Rewrite the lines below, changing each "Where should I click to" to "Where do I click to" and keeping everything else the same.

─── Raw records ───

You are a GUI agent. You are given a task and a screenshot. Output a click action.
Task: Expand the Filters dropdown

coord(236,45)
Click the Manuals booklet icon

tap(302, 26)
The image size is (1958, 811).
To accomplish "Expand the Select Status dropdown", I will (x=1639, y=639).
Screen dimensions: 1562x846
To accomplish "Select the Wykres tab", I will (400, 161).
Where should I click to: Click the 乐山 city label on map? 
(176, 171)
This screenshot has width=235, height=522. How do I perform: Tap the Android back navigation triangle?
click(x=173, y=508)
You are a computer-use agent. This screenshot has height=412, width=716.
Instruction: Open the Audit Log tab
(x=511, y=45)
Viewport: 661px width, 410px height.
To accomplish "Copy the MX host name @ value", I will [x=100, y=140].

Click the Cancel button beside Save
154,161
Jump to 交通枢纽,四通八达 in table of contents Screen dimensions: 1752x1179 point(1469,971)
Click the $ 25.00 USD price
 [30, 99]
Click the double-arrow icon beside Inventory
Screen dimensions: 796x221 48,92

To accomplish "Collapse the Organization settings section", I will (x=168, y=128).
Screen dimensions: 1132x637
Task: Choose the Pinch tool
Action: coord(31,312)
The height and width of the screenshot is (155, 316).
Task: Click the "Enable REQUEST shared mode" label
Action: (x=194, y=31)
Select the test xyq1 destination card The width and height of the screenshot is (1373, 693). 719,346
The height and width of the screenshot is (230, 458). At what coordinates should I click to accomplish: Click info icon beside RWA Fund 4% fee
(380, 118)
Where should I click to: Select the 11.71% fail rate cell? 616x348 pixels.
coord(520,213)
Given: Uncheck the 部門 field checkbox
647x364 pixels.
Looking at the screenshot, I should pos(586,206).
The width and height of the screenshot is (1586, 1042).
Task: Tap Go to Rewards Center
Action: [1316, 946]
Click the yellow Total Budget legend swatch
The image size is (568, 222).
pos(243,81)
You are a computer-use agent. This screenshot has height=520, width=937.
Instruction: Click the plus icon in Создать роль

───

*Result of the exercise*:
You are a GUI agent. You are given a task and a screenshot. Output a click action.
Task: Expand the Filters dropdown

coord(236,45)
Click the Manuals booklet icon

tap(302, 26)
The image size is (1958, 811).
To accomplish "Expand the Select Status dropdown", I will (x=1639, y=639).
Screen dimensions: 1562x846
To accomplish "Select the Wykres tab", I will (400, 161).
Where do I click to: Click the 乐山 city label on map? 
(176, 171)
This screenshot has width=235, height=522. How do I perform: Tap the Android back navigation triangle?
click(x=173, y=508)
You are a computer-use agent. This screenshot has height=412, width=716.
Instruction: Open the Audit Log tab
(x=511, y=45)
Viewport: 661px width, 410px height.
To accomplish "Copy the MX host name @ value", I will [x=100, y=140].

Click the Cancel button beside Save
154,161
Jump to 交通枢纽,四通八达 in table of contents Screen dimensions: 1752x1179 point(1469,971)
Click the $ 25.00 USD price
 [30, 99]
Click the double-arrow icon beside Inventory
Screen dimensions: 796x221 48,92

To accomplish "Collapse the Organization settings section", I will (x=168, y=128).
Screen dimensions: 1132x637
Task: Choose the Pinch tool
Action: coord(31,312)
The height and width of the screenshot is (155, 316).
Task: Click the "Enable REQUEST shared mode" label
Action: (x=194, y=31)
Select the test xyq1 destination card The width and height of the screenshot is (1373, 693). 719,346
The height and width of the screenshot is (230, 458). At what coordinates should I click to accomplish: Click info icon beside RWA Fund 4% fee
(380, 118)
Where do I click to: Select the 11.71% fail rate cell? 616x348 pixels.
coord(520,213)
Given: Uncheck the 部門 field checkbox
647x364 pixels.
Looking at the screenshot, I should pos(586,206).
The width and height of the screenshot is (1586, 1042).
Task: Tap Go to Rewards Center
Action: [1316, 946]
Click the yellow Total Budget legend swatch
The image size is (568, 222).
pos(243,81)
You are a computer-use agent. This screenshot has height=520, width=937.
Instruction: Click the plus icon in Создать роль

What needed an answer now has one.